Artista holandês acusa FIESP de plagio por pato amarelo (é sério)

Nas manifestações que vem ocorrendo desde a releição de Dilma, vimos por várias vezes em fotos e até na cobertura ao vivo, realizada pelos canais de televisão – o tal pato amarelo. Para quem não sabe, o pato amarelo inflável gigante, é uma iniciativa da FIESP (Federação das Industrias do Estado de São Paulo), da campanha “Não vou pagar o pato”, que pode ser conferida aqui ou aqui.

Tudo estava muito lindo até que o artista plástico holandês Florentij Hofman resolveu acusar a Fiesp de plágio. Ele diz que o “pato de borracha da FIESP” é uma cópia de sua obra, o Rubber Duck (literalmente “pato de borracha”).
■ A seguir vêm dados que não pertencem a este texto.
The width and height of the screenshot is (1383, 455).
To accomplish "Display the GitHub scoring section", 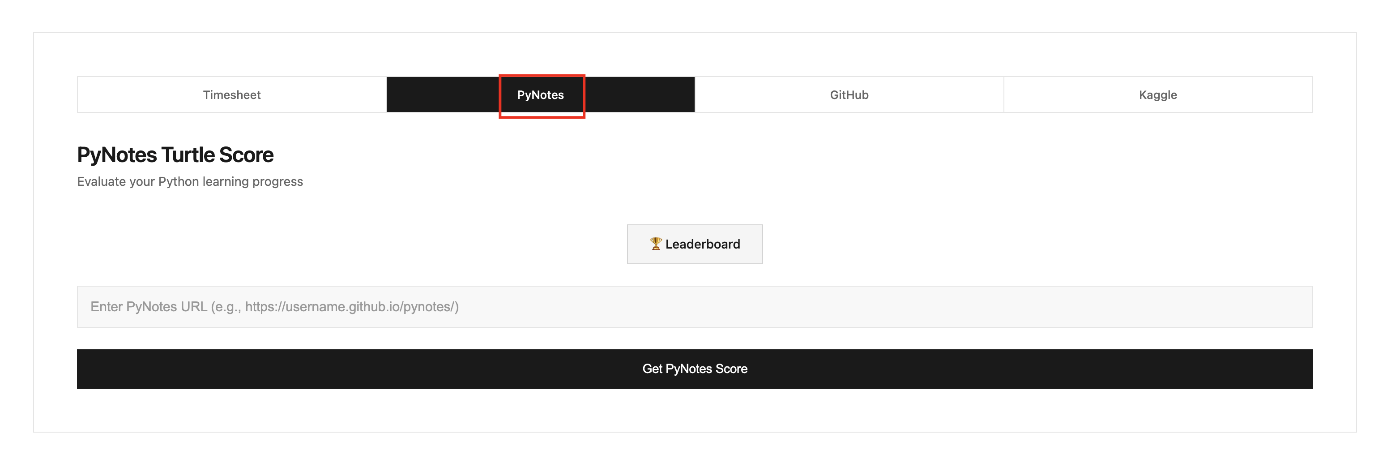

O pato amarelo da FIESP, foi fabricado em Guarulhos – se não a concidência, a mesma fábrica foi responsável pela “obra de arte” de Hofman.

Em entrevista a BBC, Hofman afirmou que a FIESP transformou o projeto artístico original em uma “paródia política” e que o uso do desenho é “ilegal” e “infringe direitos autorais artísticos”.
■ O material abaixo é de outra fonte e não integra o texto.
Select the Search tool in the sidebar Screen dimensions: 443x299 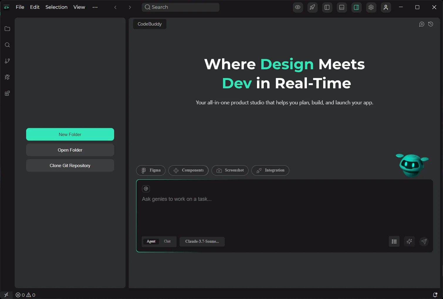tap(7, 45)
Por outro lado a FIESP afirma que não se inspirou no “artista”, e sim nos patinhos amarelos de banheira.

Já de réplica, o “artista”, diz que isso é apenas uma cortina de fumaça lançada pela FIESP e que o pato é exatamente igual.

Não vou pagar o pato - em foto de divulgação.

Não vou pagar o pato – em foto de divulgação.

 

Nota da redação: Talvez você tenha percebido que as menções ao “artista”, neste texto, estão entre aspas. Não foi mencionado desta forma para desdenhar ou desqualificar o “artista” em questão – mas se posicionar em favor do pato amarelo gigante utilizado pela FIESP. Enviamos um e-mail ao artista pedindo “de quem é a patente do pato de borracha original” e até o momento desta publicação, não tivemos resposta.